The 7260CX-64 is a double-decker version of a Tomahawk switch that has four ASICs in a 2U chassis, providing 64 ports running at 100 Gb/sec speeds, with backstepping to 40 Gb/sec if needed. This switch has 12.8 Tb/sec of aggregate switching bandwidth, can chew through 9.5 billion packets per second, has a 550 nanosecond port hop latency, and 64 MB of buffer capacity. Expect this one to cost around $2,000 per port at list price. One of the primary use cases for this configuration is for linking nodes in clustered storage together because of the high rate of switching and the large number of 50 Gb/sec (128 ports) and 25 Gb/sec (256 ports) it will support in its chassis all under the control of a single instance of Arista’s EOS network operating system.

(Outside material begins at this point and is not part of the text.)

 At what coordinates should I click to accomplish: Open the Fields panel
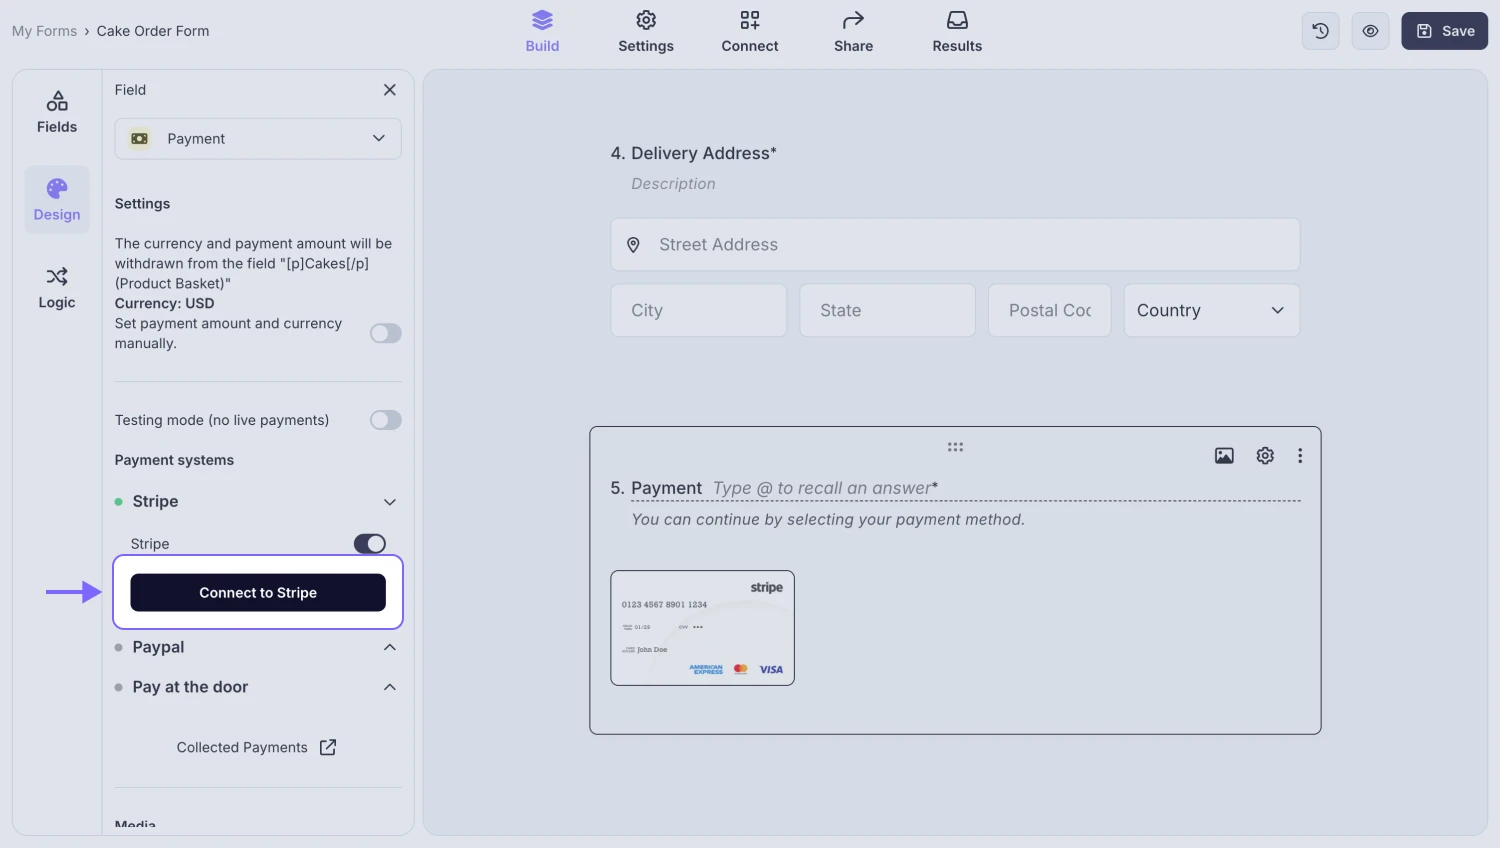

The 7260CX-64 will be available in the fourth quarter.

There is a variant of this box called the 7260QX-64 that uses the Tomahawk ASIC but only supports 40 Gb/sec speeds (using QSFP+ ports), only 5.12 Gb/sec of switching bandwidth, and only 16 GB of buffer capacity. The aim of this machine is to be a lower cost spine switch for 40 Gb/sec networks that also burns less power than the older 40 Gb/sec switches based on 10 Gb/sec lanes and the Trident-II chips. This switch will cost around $1,000 per 40 Gb/sec port, says Hull, at list price. Port-to-port latency is at 550 nanoseconds. The 7260QX-64 will be available in the fourth quarter.

All of the switches above have an unspecified dual-core X86 processor plus 4 GB of main memory to run applications alongside the EOS network operating system.

One Giant Wonking Switch

Also coming in the final quarter of the year is the 7320CX-32 line card for the 7320X modular switches. The 7320X module switches come in two flavors, like their predecessors, with the 7324X chassis fitting in a 8U space in the rack and housing four line cards and the 7328X chassis taking up 13U of space and holding eight line cards. The top-end model can process 38 billion packets per second across its Tomahawk ASICs and delivers over 51.2 Tb/sec of aggregate switching bandwidth across its line cards. (Each line card is functionally equivalent to a 32-port 100 Gb/sec switch.) The ports run at 100 Gb/sec, but can be broken down to 50 Gb/sec and 25 Gb/sec speeds with splitter cables; a 100 Gb/sec port will burn about 17 watts, which is not great but not bad for a modular switch. Each supervisor module in the chassis has a four-core X86 processor (make and model unknown) on it with 16 MB of memory and 4 GB of flash, which is used to run applications atop EOS inside of virtual machines.

Arista has a larger modular box that can support up to 512 ports using the Trident-IIs, but it did not roll out such a beast using the Tomahawks. (It may never do so, depending on the needs of clouds and hyperscalers.)

As for pricing, expect the modular switches to cost a little more than fixed port switches for every 100 Gb/sec raw port because of the inherent expansion in the chassis. (This is analogous to the price difference between a big NUMA server and a workhorse single-socket or two-socket server. That expansion is not free.) The 7320X line card will start shipping in the fourth quarter.

In two-tier networks mixing fixed and modular switches, the new 25G switches from Arista can scale to over 27,000 10 Gb/sec or 25 Gb/sec ports in a single network; boosting the server port bandwidth to 40 Gb/sec or 100 Gb/sec means cutting the port count down to 9,216 ports. In simple and more common leaf/spine setups, the fixed port 25G boxes can be used to scale to 6,144 ports running at 10 Gb/sec or 25 Gb/sec speeds or 1,536 ports running at 40 Gb/sec or 100 Gb/sec speeds. All of these comparisons above assume a 3:1 oversubscription on the network.